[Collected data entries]
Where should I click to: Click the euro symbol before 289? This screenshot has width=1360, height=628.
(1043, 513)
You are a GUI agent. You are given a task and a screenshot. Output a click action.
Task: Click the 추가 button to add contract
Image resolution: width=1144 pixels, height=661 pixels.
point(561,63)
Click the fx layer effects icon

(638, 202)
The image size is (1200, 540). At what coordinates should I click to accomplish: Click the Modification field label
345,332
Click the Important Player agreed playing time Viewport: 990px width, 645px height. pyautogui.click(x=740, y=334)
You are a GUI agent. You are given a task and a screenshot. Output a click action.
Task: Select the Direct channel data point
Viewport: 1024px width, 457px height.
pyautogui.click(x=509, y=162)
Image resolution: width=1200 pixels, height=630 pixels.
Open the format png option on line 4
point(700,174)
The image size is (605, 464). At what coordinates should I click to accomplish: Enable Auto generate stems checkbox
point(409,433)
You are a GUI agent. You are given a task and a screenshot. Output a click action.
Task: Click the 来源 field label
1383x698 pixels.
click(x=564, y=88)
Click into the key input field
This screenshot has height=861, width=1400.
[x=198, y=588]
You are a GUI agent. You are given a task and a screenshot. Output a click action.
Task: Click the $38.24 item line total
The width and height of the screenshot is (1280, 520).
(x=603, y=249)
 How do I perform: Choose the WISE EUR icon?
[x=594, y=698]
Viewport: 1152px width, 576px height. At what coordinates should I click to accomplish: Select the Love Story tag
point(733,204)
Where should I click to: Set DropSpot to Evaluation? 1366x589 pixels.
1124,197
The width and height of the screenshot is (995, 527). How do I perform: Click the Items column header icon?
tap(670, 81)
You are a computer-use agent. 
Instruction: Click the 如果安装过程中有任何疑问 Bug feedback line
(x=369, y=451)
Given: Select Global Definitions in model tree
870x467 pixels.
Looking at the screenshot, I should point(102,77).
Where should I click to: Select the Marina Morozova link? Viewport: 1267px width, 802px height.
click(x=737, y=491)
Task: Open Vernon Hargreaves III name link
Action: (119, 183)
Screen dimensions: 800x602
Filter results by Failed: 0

Action item: The data above should be returned exactly as written.

Expected output:
Where should I click to: Click the euro symbol before 289? This screenshot has width=1360, height=628.
(1043, 513)
You are a GUI agent. You are given a task and a screenshot. Output a click action.
Task: Click the 추가 button to add contract
Image resolution: width=1144 pixels, height=661 pixels.
point(561,63)
Click the fx layer effects icon

(638, 202)
The image size is (1200, 540). At what coordinates should I click to accomplish: Click the Modification field label
345,332
Click the Important Player agreed playing time Viewport: 990px width, 645px height. pyautogui.click(x=740, y=334)
You are a GUI agent. You are given a task and a screenshot. Output a click action.
Task: Select the Direct channel data point
Viewport: 1024px width, 457px height.
pyautogui.click(x=509, y=162)
Image resolution: width=1200 pixels, height=630 pixels.
Open the format png option on line 4
point(700,174)
The image size is (605, 464). At what coordinates should I click to accomplish: Enable Auto generate stems checkbox
point(409,433)
You are a GUI agent. You are given a task and a screenshot. Output a click action.
Task: Click the 来源 field label
1383x698 pixels.
click(x=564, y=88)
Click into the key input field
This screenshot has height=861, width=1400.
[x=198, y=588]
You are a GUI agent. You are given a task and a screenshot. Output a click action.
Task: Click the $38.24 item line total
The width and height of the screenshot is (1280, 520).
(x=603, y=249)
 How do I perform: Choose the WISE EUR icon?
[x=594, y=698]
Viewport: 1152px width, 576px height. At what coordinates should I click to accomplish: Select the Love Story tag
point(733,204)
Where should I click to: Set DropSpot to Evaluation? 1366x589 pixels.
1124,197
The width and height of the screenshot is (995, 527). How do I perform: Click the Items column header icon?
tap(670, 81)
You are a computer-use agent. 
Instruction: Click the 如果安装过程中有任何疑问 Bug feedback line
(x=369, y=451)
Given: Select Global Definitions in model tree
870x467 pixels.
Looking at the screenshot, I should point(102,77).
Where should I click to: Select the Marina Morozova link? Viewport: 1267px width, 802px height.
click(x=737, y=491)
Task: Open Vernon Hargreaves III name link
Action: (119, 183)
Screen dimensions: 800x602
Filter results by Failed: 0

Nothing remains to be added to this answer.